= TO DO =
Retype, without alteration, each line from the line containing "Image resolution: width=768" to the final line of the records.

(Collected data entries)
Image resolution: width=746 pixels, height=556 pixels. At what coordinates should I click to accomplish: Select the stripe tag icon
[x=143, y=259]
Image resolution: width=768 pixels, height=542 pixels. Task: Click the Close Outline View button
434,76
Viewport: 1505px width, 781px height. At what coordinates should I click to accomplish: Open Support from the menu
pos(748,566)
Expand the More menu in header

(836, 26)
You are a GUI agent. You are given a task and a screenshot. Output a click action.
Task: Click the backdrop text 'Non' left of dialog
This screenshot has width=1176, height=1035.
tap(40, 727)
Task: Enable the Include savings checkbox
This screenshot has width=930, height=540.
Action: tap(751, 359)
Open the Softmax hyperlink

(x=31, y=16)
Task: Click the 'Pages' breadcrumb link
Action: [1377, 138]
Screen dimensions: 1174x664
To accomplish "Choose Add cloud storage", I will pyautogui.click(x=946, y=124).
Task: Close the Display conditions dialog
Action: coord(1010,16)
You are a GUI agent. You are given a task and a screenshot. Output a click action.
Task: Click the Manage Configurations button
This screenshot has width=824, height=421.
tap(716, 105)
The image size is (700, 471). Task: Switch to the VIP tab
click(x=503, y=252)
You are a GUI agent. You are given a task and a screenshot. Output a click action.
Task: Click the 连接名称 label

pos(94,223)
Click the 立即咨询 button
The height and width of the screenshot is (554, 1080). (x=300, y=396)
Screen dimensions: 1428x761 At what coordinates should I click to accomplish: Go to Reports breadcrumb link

= EXERCISE ANSWER =
Image resolution: width=768 pixels, height=542 pixels. Task: Click the Close Outline View button
434,76
Viewport: 1505px width, 781px height. At what coordinates should I click to accomplish: Open Support from the menu
pos(748,566)
Expand the More menu in header

(836, 26)
You are a GUI agent. You are given a task and a screenshot. Output a click action.
Task: Click the backdrop text 'Non' left of dialog
This screenshot has width=1176, height=1035.
tap(40, 727)
Task: Enable the Include savings checkbox
This screenshot has width=930, height=540.
Action: tap(751, 359)
Open the Softmax hyperlink

(x=31, y=16)
Task: Click the 'Pages' breadcrumb link
Action: [1377, 138]
Screen dimensions: 1174x664
To accomplish "Choose Add cloud storage", I will pyautogui.click(x=946, y=124).
Task: Close the Display conditions dialog
Action: coord(1010,16)
You are a GUI agent. You are given a task and a screenshot. Output a click action.
Task: Click the Manage Configurations button
This screenshot has width=824, height=421.
tap(716, 105)
The image size is (700, 471). Task: Switch to the VIP tab
click(x=503, y=252)
You are a GUI agent. You are given a task and a screenshot. Output a click action.
Task: Click the 连接名称 label

pos(94,223)
Click the 立即咨询 button
The height and width of the screenshot is (554, 1080). (x=300, y=396)
Screen dimensions: 1428x761 At what coordinates should I click to accomplish: Go to Reports breadcrumb link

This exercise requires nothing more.